• _TASKS_
- A) From the discussion about eye's missing documentation, return the passage starting at "What does start_command" and ending at "you need eye).", copied word for word.
- B) Resume the discussion about eye's missing documentation, picking up right after its last sentence.

Closed fade2black closed 3 years ago
@grimm26 can you show me in Wiki where stdall
is explained or what stop_on_delete
does NOT HOW TO USE! Or can you show me the place in Wiki where the difference between daemonize
and daemonize!
and what is purpose of daemonize
? What does it daemonize
?
What does start_command
do? What does process
do? Does it have arguments? What arguments?...
Sorry, I am too picky to make assumptions from function names.
yes there is almost no documentation, this is quite bad. For now this project for experienced user, most of options and actions just similar to god, bluepill, monit, ... (or just intuitive to understand when you know why you need eye).
stdall just alias for stdout, and stderr together.
about top_on_delete: https://github.com/kostya/eye/wiki/About-stop_on_delete-=-true
daemonize described here: https://github.com/kostya/eye/wiki/About-start_command
@kostya Well, as for "experienced user", I don't think guessing from source code is what "experienced users" would like to do.

• _DATA SEGMENT_

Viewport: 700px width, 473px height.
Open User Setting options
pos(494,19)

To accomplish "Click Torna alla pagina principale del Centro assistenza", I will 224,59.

• _ANSWERS TO THE PROBLEMS_
- A)
What does start_command
do? What does process
do? Does it have arguments? What arguments?...
Sorry, I am too picky to make assumptions from function names.
yes there is almost no documentation, this is quite bad. For now this project for experienced user, most of options and actions just similar to god, bluepill, monit, ... (or just intuitive to understand when you know why you need eye).

- B)
Anyway, I have never used Monit, or God, though I have faced problems such as monitoring processes. They are not so complex, and I usually get away with simple scripts which watch and log. Also, I don't tools like Monit, or God since usually they are buggy and not reliable, especially in production mode., that is, I install Monit and then I should worry about and watch Monit itself ))).
My problem is to watch Resque workers working in background. For some (yet unknown) reasons they disappear after about a day or two. I have also noticed that if I stop redis server by init.d stop
then all workers disappear. Then checked redis-server log file. It really restarted several times, but resque workers did not restart automatically. This is just a hypothesis yet.
In any case I need a robust and reliable tool that would automatically watch and restart workers itself. A simple way to check resque workers by hand is ps -e -o pid,command | grep [r]esque
and we start them bundle exec rake resque:workers QUEUE='*' COUNT='3'
for example. This is why I want to use eye or similar tool.
bundle exec rake resque:workers QUEUE='*' COUNT='3'
is command which run multiple background processes, not even stored somewhere pid or something, this is bad command to execute with eye, surely you would lost processes with it.
Eye monitor processes, each separately. Also there is some exceptions when you can monitor superviser process, which fork child processes and kill them by itself (unicorn for example https://github.com/kostya/eye/blob/master/examples/unicorn.eye), but this is quite hard case.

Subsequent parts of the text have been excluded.